The problem:
Gather every line below that contains the word "mars" and copy each one.

Extracted entries:
########################################
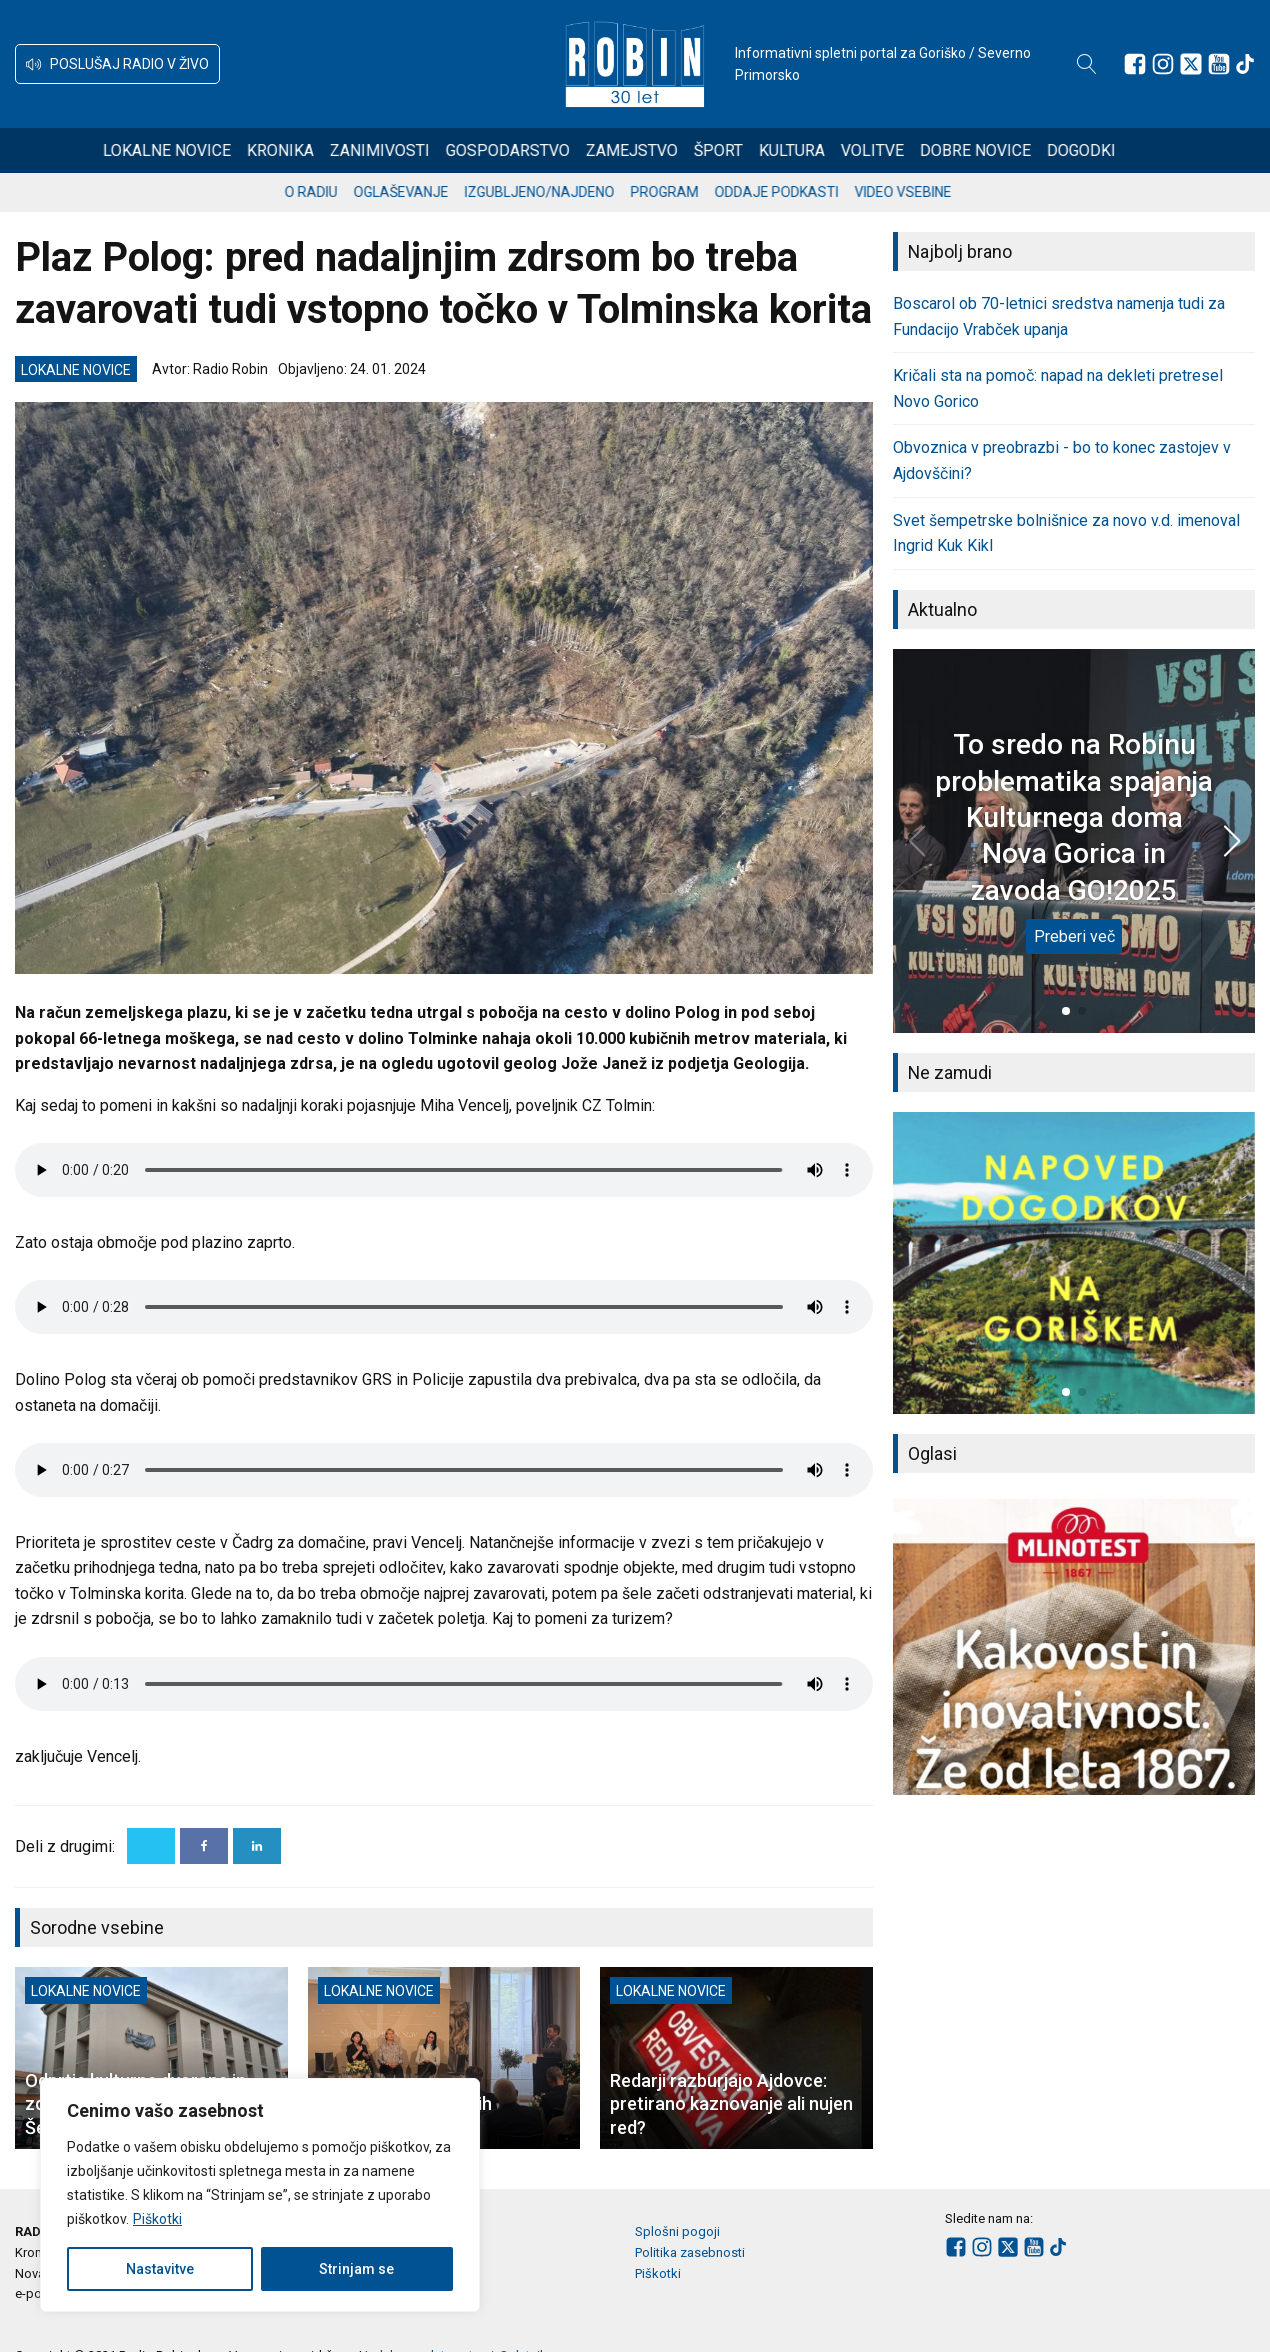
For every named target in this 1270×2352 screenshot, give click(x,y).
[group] (1074, 1263)
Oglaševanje (418, 192)
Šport (744, 150)
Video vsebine (920, 192)
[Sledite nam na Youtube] (1219, 64)
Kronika (306, 150)
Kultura (818, 150)
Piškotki (157, 2219)
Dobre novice (1001, 150)
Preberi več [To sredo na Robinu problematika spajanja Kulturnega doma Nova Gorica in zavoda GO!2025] (1074, 936)
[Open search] (1087, 64)
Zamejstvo (658, 150)
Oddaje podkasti (794, 192)
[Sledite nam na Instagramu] (1163, 64)
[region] (260, 2195)
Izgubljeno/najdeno (557, 192)
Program (682, 192)
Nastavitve (160, 2269)
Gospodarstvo (534, 150)
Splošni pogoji (677, 2231)
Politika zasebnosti (690, 2252)
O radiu (328, 192)
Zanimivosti (406, 150)
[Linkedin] (257, 1846)
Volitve (898, 150)
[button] (117, 64)
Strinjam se (356, 2269)
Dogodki (1107, 150)
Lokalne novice (193, 150)
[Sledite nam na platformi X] (1191, 64)
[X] (151, 1846)
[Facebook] (204, 1846)
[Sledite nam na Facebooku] (1135, 64)
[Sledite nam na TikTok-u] (1245, 64)
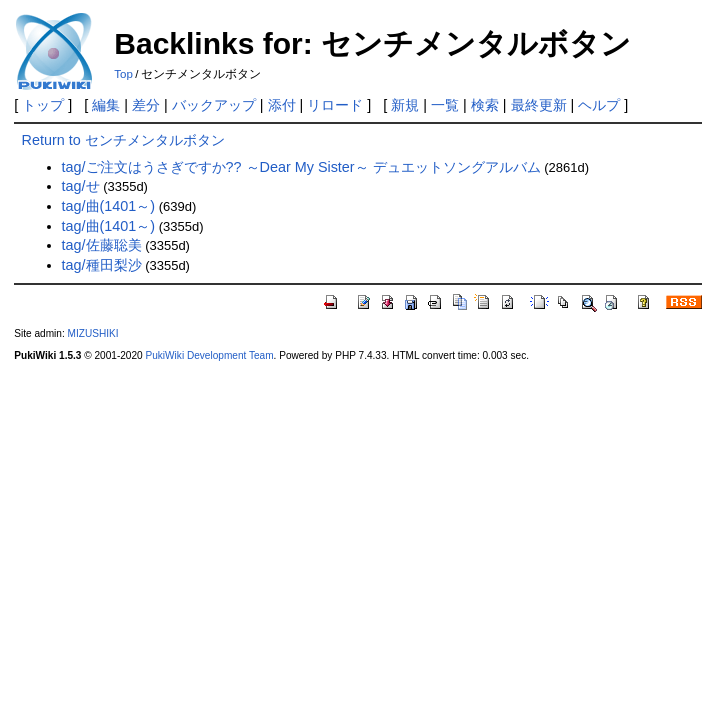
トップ (43, 105)
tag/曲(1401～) (109, 206)
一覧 (445, 105)
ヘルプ (599, 105)
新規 (405, 105)
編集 (106, 105)
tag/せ (81, 186)
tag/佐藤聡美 (102, 245)
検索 (485, 105)
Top (123, 74)
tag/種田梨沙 (102, 265)
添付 (282, 105)
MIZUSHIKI (93, 333)
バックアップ (214, 105)
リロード (335, 105)
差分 (146, 105)
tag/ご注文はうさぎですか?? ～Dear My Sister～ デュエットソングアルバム (301, 167)
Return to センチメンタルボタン (123, 140)
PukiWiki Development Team (209, 355)
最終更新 (539, 105)
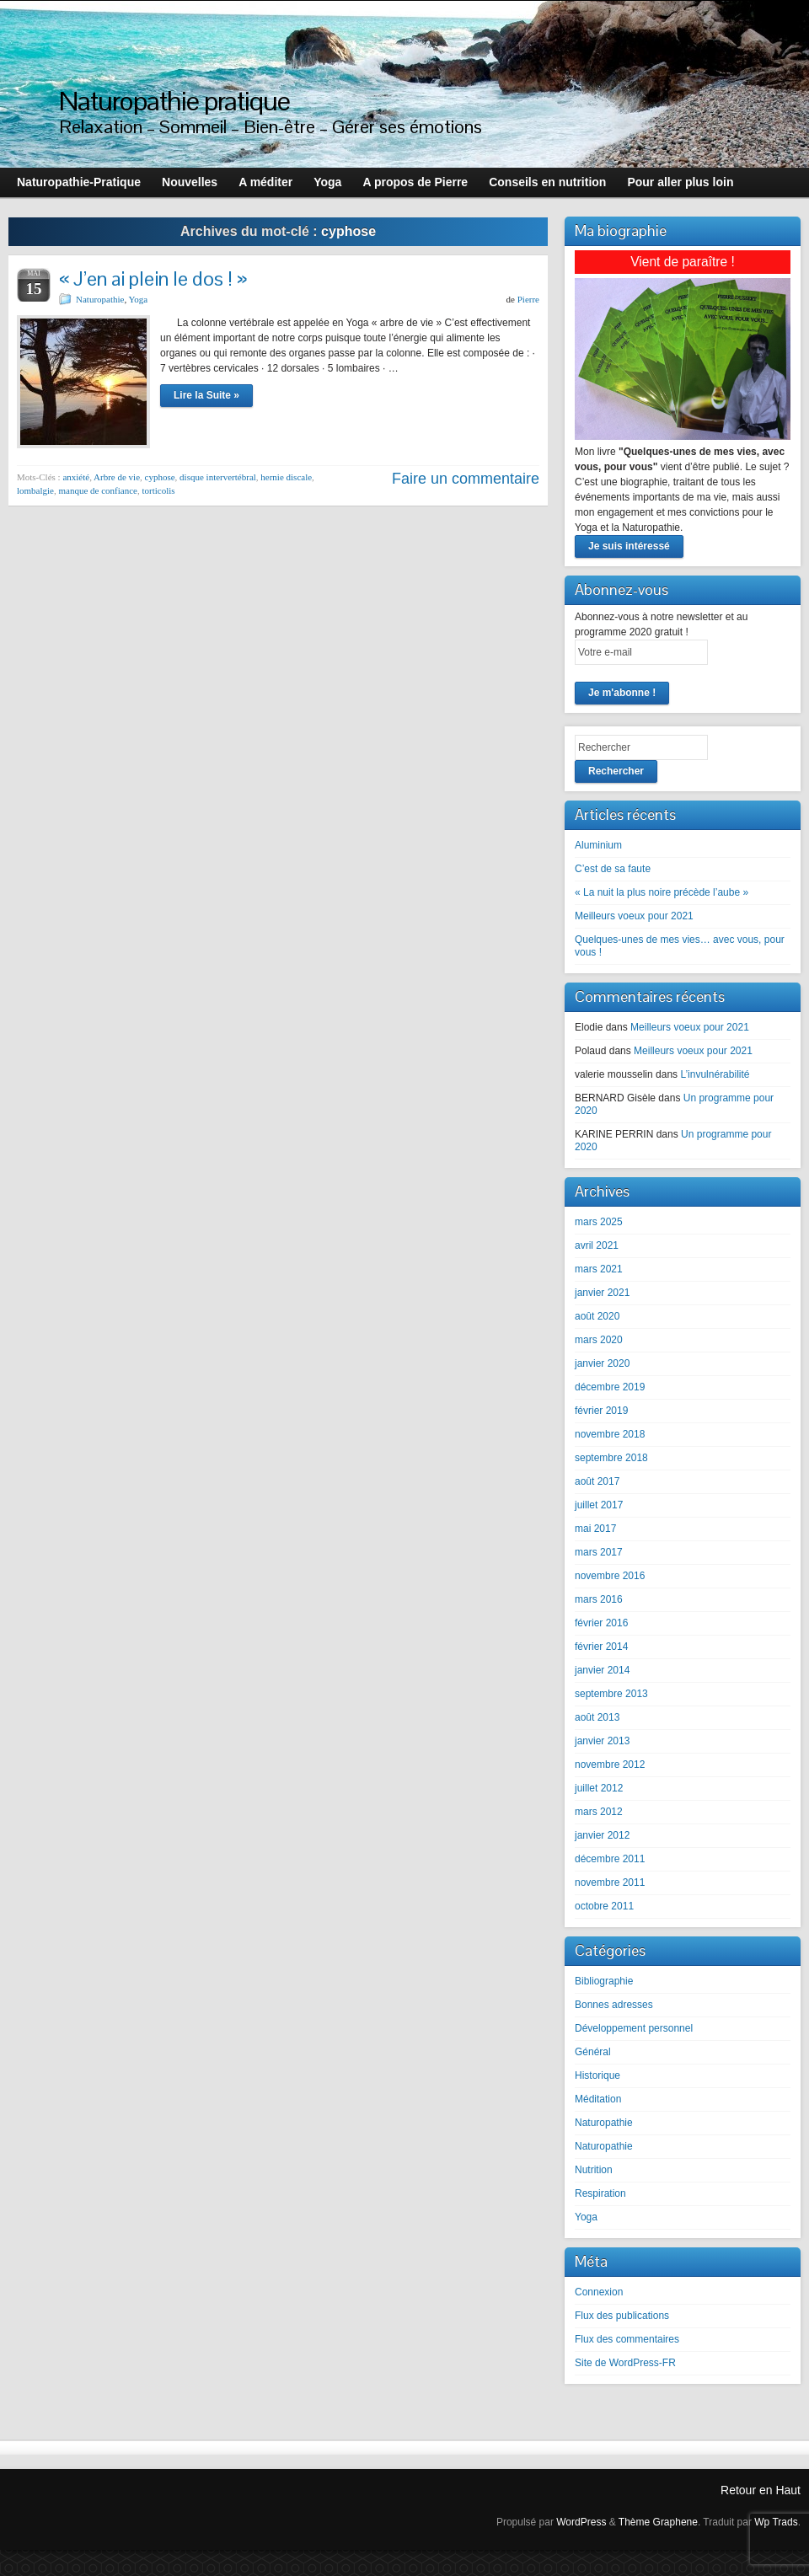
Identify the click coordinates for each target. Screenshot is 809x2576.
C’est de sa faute (613, 869)
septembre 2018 (611, 1458)
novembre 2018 (610, 1434)
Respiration (600, 2193)
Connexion (599, 2292)
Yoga (138, 299)
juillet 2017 (599, 1505)
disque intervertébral (217, 477)
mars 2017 (599, 1552)
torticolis (158, 490)
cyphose (160, 477)
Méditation (598, 2099)
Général (593, 2052)
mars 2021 (599, 1269)
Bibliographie (604, 1981)
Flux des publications (622, 2316)
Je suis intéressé (629, 546)
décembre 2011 (610, 1859)
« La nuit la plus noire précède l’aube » (661, 892)
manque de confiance (98, 490)
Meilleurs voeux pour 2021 (634, 916)
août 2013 (597, 1717)
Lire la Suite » (206, 395)
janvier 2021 (602, 1293)
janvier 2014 (602, 1670)
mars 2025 (599, 1222)
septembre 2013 (611, 1694)
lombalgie (35, 490)
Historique (597, 2075)
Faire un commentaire (465, 478)
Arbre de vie (117, 477)
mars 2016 (599, 1599)
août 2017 (597, 1481)
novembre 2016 (610, 1576)
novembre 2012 (610, 1764)
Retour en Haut (761, 2490)
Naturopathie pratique (174, 100)
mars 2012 (599, 1812)
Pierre (528, 299)
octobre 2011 (604, 1906)
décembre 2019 (610, 1387)
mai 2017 (595, 1528)
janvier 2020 (602, 1363)
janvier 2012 (602, 1835)
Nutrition (594, 2170)
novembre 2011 (610, 1882)
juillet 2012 (599, 1788)
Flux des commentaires (627, 2339)
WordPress (581, 2522)
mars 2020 (599, 1340)
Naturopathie (100, 299)
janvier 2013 (602, 1741)
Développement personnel (634, 2028)
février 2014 (601, 1646)
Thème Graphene (658, 2522)
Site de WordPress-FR (625, 2363)
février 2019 (601, 1411)
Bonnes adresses (614, 2005)
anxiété (75, 477)
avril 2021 (597, 1245)
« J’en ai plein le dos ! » (153, 278)
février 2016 (601, 1623)
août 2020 (597, 1316)
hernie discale (286, 477)
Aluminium (598, 845)
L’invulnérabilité (714, 1074)
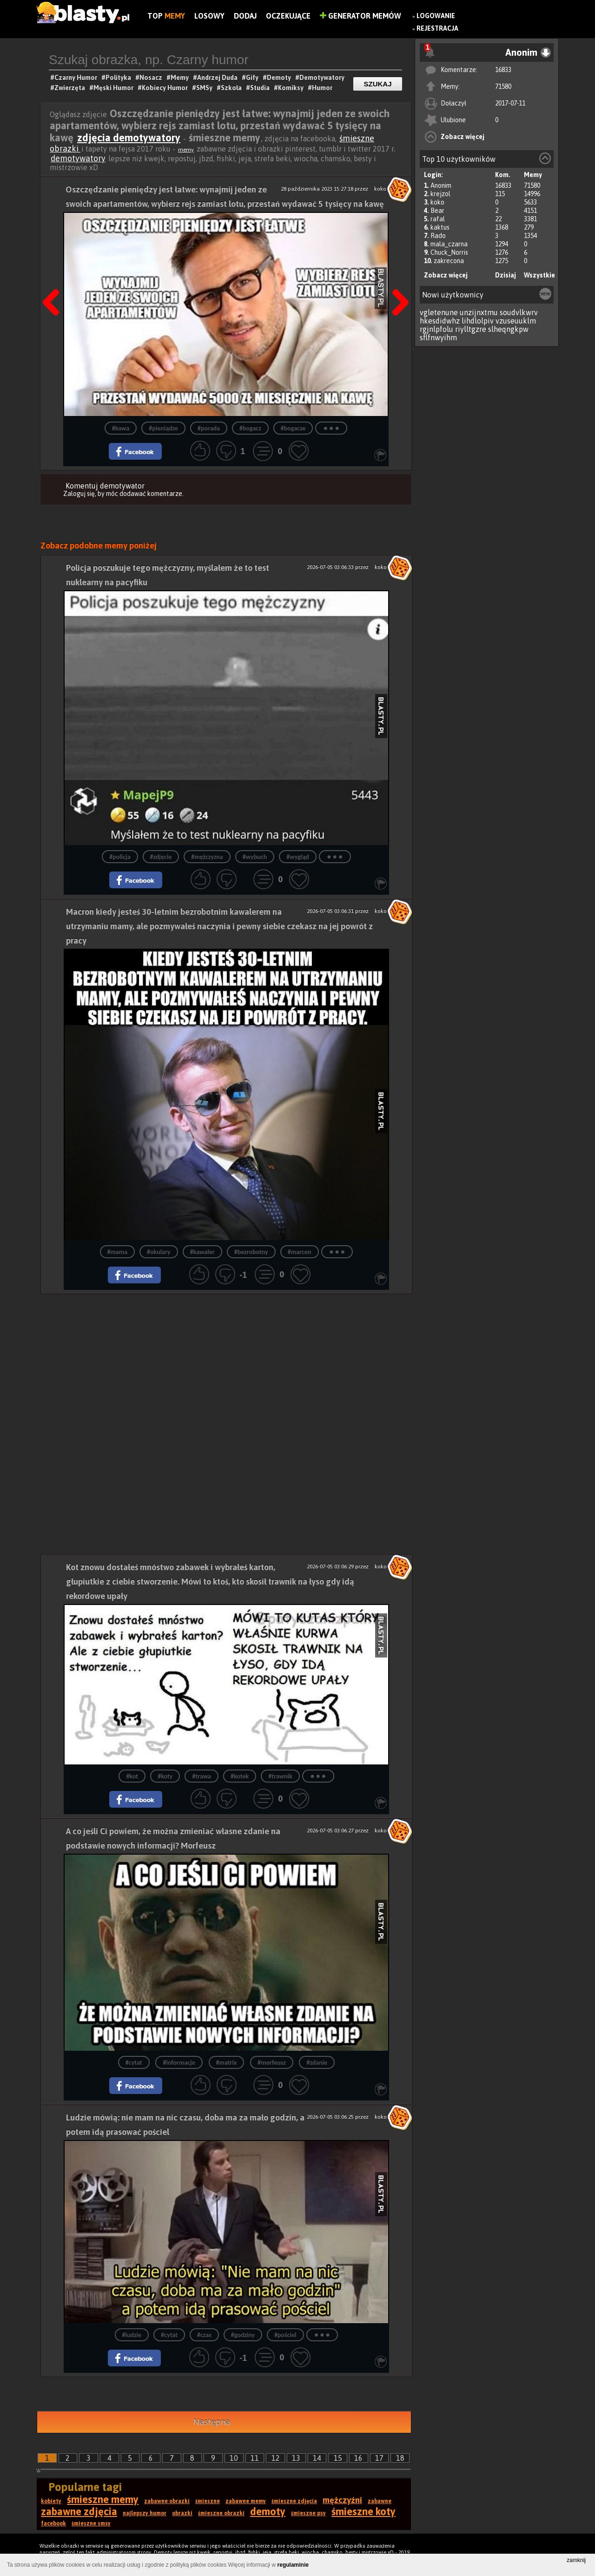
########################################
Problem solution:
mars 2017 (599, 1552)
mars 2021 (599, 1269)
mars 2025 (599, 1222)
mars 2016 (599, 1599)
mars 2012 (599, 1812)
mars 2020 (599, 1340)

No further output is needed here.